O dado que mais ressoa como um sino na praça é este: 28% do total da despesa acaba por ficar a cargo dos cidadãos. É como se, em meio à colheita dos anos, parte do fruto do sistema de saúde tivesse que ser comprada diretamente no mercado pelas famílias. Ainda que, em termos de preço por unidade, os medicamentos italianos se mantenham inferiores aos de muitos países europeus — em média cerca de 20-30% mais baixos —, a fatia suportada pelos lares segue sendo motivo de preocupação.
A atenção sobre esse quadro foi impulsionada por uma nota do ministro da Saúde Orazio Schillaci, enviada aos dirigentes da AIFA, pedindo intervenções corretivas e iniciativas formais sobre a matéria, em consonância com o apelo do Sottosegretario Gemmato. Em uma teleconferência organizada pelo Fossc, especialistas analisaram os impactos para pacientes e sistemas de assistência, e classificaram como inoportuno qualquer novo corte que pressione ainda mais o bolso das famílias.
Os médicos presentes recordaram que a evolução dos gastos não é apenas estatística: ela afeta o ritmo da vida, a rotina dos lares e o tempo interno do corpo dos doentes e cuidadores.
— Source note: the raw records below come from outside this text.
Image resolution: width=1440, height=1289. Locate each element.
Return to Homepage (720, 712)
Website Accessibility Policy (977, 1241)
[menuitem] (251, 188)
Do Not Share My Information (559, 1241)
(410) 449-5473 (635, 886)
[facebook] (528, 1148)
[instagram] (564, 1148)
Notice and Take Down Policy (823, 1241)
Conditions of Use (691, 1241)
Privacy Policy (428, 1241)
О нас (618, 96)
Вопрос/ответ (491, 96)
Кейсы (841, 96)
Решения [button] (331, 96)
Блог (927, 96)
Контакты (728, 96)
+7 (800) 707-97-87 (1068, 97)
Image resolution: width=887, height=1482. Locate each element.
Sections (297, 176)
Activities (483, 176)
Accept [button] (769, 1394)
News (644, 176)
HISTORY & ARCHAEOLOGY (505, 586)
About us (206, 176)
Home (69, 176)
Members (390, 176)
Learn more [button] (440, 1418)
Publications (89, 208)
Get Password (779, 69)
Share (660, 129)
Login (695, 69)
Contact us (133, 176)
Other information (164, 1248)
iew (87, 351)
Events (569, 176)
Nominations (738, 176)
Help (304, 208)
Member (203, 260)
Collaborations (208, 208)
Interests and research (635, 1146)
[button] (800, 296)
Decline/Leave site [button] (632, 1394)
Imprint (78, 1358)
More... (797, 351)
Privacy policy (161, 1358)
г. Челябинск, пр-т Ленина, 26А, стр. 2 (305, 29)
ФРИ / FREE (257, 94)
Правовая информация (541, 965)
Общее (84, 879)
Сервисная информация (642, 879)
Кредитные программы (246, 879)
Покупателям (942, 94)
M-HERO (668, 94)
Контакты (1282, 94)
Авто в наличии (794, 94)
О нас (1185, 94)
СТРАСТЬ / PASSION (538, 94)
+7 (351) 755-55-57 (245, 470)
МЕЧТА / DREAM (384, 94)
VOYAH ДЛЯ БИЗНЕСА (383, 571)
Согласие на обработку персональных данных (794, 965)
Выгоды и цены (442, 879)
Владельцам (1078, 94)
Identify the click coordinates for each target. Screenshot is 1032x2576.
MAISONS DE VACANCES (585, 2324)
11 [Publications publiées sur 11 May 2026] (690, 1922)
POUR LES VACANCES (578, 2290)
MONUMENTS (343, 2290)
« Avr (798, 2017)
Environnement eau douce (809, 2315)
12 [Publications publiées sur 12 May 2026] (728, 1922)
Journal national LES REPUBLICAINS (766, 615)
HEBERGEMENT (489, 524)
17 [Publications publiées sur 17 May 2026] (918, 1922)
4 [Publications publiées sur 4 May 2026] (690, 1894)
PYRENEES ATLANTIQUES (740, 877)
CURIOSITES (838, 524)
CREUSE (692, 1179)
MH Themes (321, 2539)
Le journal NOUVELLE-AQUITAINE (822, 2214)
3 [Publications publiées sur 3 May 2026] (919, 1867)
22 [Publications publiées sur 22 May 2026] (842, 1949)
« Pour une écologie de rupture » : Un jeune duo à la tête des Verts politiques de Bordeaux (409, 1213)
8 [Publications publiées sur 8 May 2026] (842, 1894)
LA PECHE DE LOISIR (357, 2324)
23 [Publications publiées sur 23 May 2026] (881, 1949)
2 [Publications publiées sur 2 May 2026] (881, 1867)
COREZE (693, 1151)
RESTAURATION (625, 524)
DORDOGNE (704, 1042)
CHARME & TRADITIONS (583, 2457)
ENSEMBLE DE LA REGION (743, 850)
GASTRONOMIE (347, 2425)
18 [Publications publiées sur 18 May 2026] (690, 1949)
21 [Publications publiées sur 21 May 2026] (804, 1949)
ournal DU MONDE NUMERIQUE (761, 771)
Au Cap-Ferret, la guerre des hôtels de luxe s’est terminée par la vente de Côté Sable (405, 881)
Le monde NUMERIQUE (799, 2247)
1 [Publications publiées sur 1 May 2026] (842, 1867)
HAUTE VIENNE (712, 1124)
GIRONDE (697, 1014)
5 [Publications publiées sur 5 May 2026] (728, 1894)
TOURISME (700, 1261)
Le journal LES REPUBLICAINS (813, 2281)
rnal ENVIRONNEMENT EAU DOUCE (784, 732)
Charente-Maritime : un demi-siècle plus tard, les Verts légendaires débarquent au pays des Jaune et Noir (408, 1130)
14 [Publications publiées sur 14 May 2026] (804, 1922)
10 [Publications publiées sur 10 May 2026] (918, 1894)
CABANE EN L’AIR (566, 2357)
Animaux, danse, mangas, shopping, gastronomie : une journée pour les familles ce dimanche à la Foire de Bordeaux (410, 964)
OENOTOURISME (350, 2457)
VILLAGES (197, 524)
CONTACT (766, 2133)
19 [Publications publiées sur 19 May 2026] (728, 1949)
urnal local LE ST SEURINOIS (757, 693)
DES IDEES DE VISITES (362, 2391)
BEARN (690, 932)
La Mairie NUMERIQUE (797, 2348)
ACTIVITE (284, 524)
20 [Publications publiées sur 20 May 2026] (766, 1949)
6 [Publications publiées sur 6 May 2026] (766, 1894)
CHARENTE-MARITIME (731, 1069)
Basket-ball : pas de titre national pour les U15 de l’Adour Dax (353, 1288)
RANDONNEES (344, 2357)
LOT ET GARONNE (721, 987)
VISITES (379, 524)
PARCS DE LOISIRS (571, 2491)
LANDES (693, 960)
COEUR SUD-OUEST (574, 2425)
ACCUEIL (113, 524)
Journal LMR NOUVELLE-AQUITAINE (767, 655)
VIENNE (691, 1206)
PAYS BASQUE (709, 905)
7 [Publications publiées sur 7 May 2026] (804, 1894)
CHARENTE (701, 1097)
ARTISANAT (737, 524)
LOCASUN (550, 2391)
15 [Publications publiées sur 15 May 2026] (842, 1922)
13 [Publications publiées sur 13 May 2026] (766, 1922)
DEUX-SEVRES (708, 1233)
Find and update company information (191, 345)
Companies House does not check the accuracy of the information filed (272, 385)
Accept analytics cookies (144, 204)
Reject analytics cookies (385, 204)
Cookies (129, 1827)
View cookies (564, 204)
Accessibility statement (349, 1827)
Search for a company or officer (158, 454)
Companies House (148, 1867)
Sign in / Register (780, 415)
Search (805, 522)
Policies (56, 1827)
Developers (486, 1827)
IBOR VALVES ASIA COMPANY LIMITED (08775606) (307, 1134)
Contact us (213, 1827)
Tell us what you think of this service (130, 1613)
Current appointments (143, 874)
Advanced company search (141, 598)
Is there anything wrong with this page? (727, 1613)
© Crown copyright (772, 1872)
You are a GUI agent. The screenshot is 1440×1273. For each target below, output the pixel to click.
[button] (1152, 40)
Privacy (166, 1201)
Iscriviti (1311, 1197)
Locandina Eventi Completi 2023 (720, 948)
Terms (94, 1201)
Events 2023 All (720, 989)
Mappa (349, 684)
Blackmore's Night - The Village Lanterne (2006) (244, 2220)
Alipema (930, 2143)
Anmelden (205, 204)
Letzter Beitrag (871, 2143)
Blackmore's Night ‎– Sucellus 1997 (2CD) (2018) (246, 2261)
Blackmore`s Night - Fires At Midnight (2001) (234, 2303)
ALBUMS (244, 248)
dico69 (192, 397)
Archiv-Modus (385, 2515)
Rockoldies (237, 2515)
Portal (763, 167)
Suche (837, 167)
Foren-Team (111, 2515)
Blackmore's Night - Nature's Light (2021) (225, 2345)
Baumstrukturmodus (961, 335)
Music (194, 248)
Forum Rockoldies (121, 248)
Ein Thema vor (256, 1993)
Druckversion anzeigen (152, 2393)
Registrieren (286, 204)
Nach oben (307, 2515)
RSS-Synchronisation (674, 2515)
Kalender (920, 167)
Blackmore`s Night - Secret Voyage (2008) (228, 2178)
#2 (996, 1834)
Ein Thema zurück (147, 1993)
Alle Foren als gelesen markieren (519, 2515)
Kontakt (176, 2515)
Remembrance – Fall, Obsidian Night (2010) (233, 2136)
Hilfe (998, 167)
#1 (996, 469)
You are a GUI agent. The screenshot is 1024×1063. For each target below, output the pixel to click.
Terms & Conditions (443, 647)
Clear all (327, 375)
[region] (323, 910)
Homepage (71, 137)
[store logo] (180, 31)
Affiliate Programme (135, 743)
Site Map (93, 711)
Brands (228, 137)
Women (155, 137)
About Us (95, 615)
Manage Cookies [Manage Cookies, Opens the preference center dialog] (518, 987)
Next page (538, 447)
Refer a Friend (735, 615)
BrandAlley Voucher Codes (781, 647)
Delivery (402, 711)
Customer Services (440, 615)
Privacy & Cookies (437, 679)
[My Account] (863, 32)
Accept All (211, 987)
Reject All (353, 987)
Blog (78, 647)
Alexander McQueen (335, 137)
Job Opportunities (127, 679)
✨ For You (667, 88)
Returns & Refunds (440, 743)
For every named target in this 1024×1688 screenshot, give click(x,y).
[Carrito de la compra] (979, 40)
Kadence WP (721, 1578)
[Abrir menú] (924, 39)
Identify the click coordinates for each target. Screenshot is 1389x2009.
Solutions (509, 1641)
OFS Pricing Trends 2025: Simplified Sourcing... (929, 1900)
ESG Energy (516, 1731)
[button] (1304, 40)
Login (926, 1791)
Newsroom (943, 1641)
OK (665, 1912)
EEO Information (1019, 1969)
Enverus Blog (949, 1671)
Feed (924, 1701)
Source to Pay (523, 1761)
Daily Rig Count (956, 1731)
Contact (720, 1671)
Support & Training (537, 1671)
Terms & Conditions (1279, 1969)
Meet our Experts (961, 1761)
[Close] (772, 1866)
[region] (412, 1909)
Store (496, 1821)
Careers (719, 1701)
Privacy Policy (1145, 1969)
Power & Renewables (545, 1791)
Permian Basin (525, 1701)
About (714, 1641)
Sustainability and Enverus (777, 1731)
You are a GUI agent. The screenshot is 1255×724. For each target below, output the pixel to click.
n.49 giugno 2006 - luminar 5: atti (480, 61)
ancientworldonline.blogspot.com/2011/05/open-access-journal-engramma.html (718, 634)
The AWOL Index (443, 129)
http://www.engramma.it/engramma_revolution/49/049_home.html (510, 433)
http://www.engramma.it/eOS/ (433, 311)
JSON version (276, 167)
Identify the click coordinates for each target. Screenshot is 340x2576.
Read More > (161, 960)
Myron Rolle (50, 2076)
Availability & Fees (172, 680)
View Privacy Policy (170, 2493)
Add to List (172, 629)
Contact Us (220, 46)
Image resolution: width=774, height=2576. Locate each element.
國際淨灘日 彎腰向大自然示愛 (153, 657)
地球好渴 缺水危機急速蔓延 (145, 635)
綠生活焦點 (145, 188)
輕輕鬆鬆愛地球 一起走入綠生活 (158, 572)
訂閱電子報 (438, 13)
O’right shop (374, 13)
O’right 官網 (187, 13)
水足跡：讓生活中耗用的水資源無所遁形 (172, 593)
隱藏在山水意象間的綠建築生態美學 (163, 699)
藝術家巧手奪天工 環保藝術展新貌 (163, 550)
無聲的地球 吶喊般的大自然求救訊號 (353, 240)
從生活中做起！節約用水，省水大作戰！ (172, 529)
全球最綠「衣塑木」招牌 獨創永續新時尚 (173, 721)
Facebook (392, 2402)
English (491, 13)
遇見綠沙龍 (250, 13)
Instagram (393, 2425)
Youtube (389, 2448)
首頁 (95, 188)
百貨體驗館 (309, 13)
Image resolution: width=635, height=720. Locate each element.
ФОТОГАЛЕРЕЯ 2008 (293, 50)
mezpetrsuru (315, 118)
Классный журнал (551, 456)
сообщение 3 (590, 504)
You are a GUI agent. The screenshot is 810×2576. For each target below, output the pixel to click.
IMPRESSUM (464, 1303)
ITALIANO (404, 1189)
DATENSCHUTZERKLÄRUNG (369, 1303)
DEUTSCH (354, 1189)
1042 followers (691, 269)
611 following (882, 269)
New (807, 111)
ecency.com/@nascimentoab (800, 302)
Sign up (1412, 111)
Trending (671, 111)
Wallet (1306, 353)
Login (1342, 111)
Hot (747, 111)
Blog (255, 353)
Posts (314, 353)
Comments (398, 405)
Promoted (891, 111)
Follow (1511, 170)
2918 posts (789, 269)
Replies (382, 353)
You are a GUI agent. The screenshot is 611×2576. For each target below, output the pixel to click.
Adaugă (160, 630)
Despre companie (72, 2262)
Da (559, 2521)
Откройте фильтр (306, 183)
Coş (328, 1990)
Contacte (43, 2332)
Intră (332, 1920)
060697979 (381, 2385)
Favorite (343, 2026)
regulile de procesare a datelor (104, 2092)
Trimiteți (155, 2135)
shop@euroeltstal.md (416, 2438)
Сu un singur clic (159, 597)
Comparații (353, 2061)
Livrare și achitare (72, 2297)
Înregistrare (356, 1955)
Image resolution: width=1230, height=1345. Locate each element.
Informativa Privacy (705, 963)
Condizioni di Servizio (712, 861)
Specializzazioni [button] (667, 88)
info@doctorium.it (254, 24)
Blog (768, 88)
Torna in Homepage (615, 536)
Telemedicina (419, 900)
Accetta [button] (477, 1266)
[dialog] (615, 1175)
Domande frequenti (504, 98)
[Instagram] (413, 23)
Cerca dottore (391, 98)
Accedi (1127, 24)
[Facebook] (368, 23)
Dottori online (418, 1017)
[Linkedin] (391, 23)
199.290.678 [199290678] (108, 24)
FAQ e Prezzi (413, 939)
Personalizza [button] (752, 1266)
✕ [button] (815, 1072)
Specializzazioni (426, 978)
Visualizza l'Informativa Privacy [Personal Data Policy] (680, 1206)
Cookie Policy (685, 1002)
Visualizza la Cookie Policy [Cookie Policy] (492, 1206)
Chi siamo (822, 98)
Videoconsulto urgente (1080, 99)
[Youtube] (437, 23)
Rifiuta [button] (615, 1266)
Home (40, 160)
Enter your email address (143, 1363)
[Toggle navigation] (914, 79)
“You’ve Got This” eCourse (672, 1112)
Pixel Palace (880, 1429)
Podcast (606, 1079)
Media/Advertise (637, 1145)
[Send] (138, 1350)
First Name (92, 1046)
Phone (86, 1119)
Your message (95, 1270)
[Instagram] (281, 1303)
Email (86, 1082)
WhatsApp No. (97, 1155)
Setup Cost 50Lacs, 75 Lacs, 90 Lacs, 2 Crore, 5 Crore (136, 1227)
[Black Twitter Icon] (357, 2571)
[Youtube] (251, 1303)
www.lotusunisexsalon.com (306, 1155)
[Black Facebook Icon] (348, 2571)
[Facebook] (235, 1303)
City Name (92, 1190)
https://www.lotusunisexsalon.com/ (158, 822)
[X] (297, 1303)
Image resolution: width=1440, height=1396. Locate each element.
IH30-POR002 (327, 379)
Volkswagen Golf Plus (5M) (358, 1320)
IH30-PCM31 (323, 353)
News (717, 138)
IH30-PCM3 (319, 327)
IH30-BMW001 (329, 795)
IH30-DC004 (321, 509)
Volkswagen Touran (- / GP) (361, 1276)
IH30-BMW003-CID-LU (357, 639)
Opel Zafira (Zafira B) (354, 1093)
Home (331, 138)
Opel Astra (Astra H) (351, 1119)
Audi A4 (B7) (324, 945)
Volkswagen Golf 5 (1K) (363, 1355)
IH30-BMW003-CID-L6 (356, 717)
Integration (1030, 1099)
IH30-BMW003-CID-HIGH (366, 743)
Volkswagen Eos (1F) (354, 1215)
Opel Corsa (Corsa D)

Quando a cobertura deixa de abraçar por inteiro a necessidade terapêutica, surge um inverno de inseguranças — tratamentos interrompidos, escolhas entre medicamentos e outras despesas essenciais, consultas adiadas.
Do ponto de vista prático, a proposta é rever critérios de alocação e mecanismos de financiamento, sem sacrificar a equidade. Não se trata apenas de números em uma planilha, mas de preservar a respiração da cidade: garantir que a inovação terapêutica continue acessível e que o peso do acesso à saúde não recaia desproporcionalmente sobre quem já enfrenta fragilidades.
Para o observador atento, esta conversa sobre gasto farmacêutico é também uma conversa sobre prioridades: como organizar a distribuição de recursos para que a colheita do sistema de saúde seja compartilhada e para que o cuidado permaneça um bem público, não um produto cujo preço define quem será tratado.
Aos que cuidam das políticas públicas resta a missão de traduzir esse alerta em ações concretas: rever orçamentos, ajustar políticas de reembolso, e fortalecer mecanismos que protejam os cidadãos. E, para os cidadãos, o convite é a atenção informada e ao diálogo — porque a saúde comunitária floresce quando árvores e raízes são vistas em conjunto.